The envoy meeting in the tower annex comes after. Polished wood table, emissaries in buttoned collars, air scrubbed of stable scent and replaced with citrus disinfectant and ambition. I stand behind Star’s chair, between her and the window, and become furniture with a pulse. Kaspian fields questions with a competence that would be admirable if I weren’t busy resenting it: port tariffs, cross-border patrol schedules, a modest exchange program for agricultural technicians. He references Chamberland documents by title. He defers to Star on localinfrastructure. He thanks the envoys for their candor when one of them bristles about water rights.
More than once he turns to me with the formality of someone who recognizes a weapon and respects its range. “Commander Rayek, your assessment?” He invites without commandeering. I answer with clipped analysis: roads here and here; convoy routing susceptible to blockade; add decoys during harvest week; watch the east ridge where raiders like to ghost in through fog. He listens, head tilted, then repeats my points in courtly language fit for minutes and signatures.

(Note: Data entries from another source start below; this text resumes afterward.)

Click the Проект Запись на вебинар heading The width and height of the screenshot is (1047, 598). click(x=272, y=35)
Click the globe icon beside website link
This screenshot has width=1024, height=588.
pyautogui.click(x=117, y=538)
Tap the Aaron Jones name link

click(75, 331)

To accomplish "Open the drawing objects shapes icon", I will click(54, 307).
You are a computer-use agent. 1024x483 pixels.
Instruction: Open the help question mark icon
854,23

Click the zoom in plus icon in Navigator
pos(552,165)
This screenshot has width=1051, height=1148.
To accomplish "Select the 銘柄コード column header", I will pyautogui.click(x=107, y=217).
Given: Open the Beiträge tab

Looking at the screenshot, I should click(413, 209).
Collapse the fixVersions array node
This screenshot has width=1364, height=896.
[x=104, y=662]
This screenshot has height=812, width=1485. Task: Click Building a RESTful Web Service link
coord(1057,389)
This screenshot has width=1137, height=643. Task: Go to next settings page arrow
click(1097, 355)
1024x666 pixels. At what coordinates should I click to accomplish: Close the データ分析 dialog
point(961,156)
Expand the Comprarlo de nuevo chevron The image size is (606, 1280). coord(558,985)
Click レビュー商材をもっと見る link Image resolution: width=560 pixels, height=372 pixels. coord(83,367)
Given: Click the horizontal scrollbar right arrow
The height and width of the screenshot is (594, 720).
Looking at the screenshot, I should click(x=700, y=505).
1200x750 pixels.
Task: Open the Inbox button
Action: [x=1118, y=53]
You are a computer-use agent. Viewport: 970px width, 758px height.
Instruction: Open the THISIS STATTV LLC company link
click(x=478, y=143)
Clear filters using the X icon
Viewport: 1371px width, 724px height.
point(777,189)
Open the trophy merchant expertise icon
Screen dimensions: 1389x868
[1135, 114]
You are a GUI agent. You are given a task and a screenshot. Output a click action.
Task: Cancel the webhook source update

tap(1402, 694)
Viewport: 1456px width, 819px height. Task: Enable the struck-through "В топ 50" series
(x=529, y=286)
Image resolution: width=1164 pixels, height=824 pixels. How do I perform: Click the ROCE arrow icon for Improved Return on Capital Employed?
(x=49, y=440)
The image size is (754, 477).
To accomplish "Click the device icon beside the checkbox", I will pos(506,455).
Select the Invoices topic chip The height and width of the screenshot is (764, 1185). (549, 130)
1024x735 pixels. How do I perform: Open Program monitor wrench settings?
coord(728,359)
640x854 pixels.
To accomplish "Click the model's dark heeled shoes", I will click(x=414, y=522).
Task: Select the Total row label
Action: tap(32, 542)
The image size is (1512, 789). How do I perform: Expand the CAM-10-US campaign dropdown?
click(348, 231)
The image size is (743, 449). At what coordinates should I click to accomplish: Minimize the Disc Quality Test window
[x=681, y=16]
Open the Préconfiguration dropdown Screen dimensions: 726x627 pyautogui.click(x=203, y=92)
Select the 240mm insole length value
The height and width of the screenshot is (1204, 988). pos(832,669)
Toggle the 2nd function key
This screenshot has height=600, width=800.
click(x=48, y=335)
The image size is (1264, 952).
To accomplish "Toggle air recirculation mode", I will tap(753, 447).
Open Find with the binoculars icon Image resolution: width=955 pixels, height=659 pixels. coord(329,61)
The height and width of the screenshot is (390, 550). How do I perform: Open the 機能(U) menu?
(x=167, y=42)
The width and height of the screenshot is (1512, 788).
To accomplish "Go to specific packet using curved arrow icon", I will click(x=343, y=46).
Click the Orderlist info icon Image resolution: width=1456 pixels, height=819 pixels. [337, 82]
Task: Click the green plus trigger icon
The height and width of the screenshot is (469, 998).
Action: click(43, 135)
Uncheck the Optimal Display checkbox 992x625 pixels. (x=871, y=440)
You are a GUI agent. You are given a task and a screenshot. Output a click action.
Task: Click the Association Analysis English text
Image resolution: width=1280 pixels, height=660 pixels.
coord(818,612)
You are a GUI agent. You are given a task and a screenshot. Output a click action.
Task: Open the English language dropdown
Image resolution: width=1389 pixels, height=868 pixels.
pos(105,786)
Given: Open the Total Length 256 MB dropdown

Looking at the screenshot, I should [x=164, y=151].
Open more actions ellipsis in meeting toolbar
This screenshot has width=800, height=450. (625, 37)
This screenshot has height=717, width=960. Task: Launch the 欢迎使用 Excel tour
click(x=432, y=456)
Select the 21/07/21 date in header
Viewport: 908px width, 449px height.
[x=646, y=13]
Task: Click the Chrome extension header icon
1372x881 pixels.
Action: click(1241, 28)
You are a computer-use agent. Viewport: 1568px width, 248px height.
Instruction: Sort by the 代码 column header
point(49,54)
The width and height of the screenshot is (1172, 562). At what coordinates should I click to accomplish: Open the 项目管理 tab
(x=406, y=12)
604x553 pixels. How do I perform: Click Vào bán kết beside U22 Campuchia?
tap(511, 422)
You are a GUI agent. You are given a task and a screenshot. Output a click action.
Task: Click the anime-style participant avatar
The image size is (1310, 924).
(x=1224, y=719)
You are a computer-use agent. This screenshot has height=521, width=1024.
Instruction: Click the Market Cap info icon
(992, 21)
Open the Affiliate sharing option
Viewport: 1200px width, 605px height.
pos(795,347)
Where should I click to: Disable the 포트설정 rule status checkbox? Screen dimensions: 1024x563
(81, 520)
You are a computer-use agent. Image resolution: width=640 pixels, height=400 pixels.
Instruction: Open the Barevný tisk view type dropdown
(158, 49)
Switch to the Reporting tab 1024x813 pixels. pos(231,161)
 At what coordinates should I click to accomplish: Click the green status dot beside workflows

Star steals looks when the table noise swells. Tiny things: the flare of attention when I speak; the fractional downward tilt of her mouth when I stop; that helpless quirk of humor when an envoy drones on about “stakeholder synergies.” I don’t let any of it land. I fix my eyes on a point beyond the far window where the sea carves brightness out of stone and keep my face as still as the first statue ever cut.
We end where the day must—back at the stables for an inspection proper. Sneed has assembled a line of ridgebacks and greathounds under the eaves, each groomed to parade gloss, each handler at parade rest. The afternoon light goes warmer and slants, catching dust motes and turning them into slow galaxies. Star walks the line with Kaspian; they pause for names, for temperaments, for bloodline notes. Kaspian’s questions are better now—less brochure, more tangible. He asks about feed during drought, training cues for panic, how to tell when a ridgeback will bolt before it bolts.
“You look at their ears,” Star says, stroking Emberline’s crest. “And you feel it under your hand. The body tells the truth before the eyes do.”
“Useful beyond stables,” Kaspian says, tone dry. He glances back at me, then away as if to prove he isn’t checking whether I flinch.
“Commander?” Star’s voice, pitched casual, comes as she stops at the tack alcove. “Do you still prefer double-stitched reins on long rides, or did you convert to single when we changed suppliers?”
The question is harmless. It is also a knife disguised as twine. I keep my eyes on the bridle rack. “Double. Less stretch.”
“We’ll order accordingly,” Sneed says before she can follow up, already noting it on the slate. The interruption is surgical. The point is made: conversations will be chaperoned, even the ones about leather.